Feb 8, 2015

Blood

Time had ceased to have meaning for Ariana. She had woken in the middle of the night and decided she needed to get out of the house. As much as she loved it, it was the place where she had discovered her body was infected by tiny machines. And as much as she loved Dorian, he would never understand how repellent that discovery was to her. She needed to get away from both of them for a while.

The summer air was still thick, but the darkness was soothing. Hard, smooth stone passed under her feet, making her feel powerful again.

Night can completely transform one’s world, if one is receptive to the transformation. Ariana’s eyes widened to take in the street lights, and she saw hopes and dreams. She stood on the very edge of a bridge. The dark water made her feel like she was suspended over nothing, with only little void-ducks paddling beneath her. She descended to the river’s edge and danced with ghosts in the gathering fog.

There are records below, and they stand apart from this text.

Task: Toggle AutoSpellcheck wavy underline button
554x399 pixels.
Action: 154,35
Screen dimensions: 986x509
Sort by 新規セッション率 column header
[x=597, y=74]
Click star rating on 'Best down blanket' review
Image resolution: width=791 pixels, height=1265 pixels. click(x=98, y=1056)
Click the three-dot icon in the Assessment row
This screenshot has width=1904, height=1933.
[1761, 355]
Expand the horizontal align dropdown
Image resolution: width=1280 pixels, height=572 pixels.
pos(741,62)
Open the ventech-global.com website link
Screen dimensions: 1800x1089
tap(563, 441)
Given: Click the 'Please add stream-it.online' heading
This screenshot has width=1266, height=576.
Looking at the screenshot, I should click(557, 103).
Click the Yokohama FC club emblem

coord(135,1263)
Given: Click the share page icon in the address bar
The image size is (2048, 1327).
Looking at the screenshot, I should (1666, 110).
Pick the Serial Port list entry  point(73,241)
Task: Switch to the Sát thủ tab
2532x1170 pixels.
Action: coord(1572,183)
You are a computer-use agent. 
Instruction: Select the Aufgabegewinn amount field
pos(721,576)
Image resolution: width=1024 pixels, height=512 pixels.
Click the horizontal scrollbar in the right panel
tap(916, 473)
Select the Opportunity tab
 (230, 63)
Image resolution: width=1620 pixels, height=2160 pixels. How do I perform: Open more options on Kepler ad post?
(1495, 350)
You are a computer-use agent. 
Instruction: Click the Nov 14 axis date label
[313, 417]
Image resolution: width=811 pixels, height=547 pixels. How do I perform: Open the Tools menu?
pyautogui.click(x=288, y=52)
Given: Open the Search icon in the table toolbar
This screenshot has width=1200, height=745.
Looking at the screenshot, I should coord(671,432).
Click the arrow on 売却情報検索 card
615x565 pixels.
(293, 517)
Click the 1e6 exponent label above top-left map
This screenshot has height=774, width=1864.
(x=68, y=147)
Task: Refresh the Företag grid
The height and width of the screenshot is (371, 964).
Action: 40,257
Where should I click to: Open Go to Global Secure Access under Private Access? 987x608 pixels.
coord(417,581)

At first she reveled in the new world all around her, but soon she remembered why she hadn’t wandered like that since her illness. An entirely different transformation took over. Her vitality waned. Her limbs moved like a poorly-aligned machine - mechanical yet clumsy. She was no longer thinking about her infection, or indeed much of anything at all. All that remained in her clouded mind was the strong feeling that she didn’t want to go home yet, so she placed one foot in front of the other again and again.

Light from a nearby window halted her pace. She immediately shielded her eyes from the brightness, but after peeking around her raised hand she realized that the window was familiar to her. Her barely-conscious body had brought her to Dr. Lane’s practice.

“Well, it makes sense,” she said to herself. “My doctor should know what I found out about the machines. Maybe my instincts knew that. But he shouldn’t be at his office now. It’s much too late.”

No one answered her feeble knock, but the solid, wooden door was unlocked. Before she noticed anything with her eyes, she smelled protein and electrolytes. The odor washed over her brain. She fell to her knees from the intensity of it, not even questioning how she knew what electrolytes smelled like.

The source of the smell was lying in red puddles on the floor. She dipped her finger in a puddle and tasted it. Her jaw muscles tightened, and her salivary glands squirted. She swallowed and savored the metallic tang; she wanted more.

Losing all sense of restraint or propriety, she buried her face in a puddle, lapping and gulping. She sank her taste buds gratefully into the grain of the floorboards, tasting blood, wax, and wood all at once. She licked cold, limp fingers clean and sucked at the gash in the throat where all the blood had come from in the first place. For the first time since her illness, Ariana had an appetite.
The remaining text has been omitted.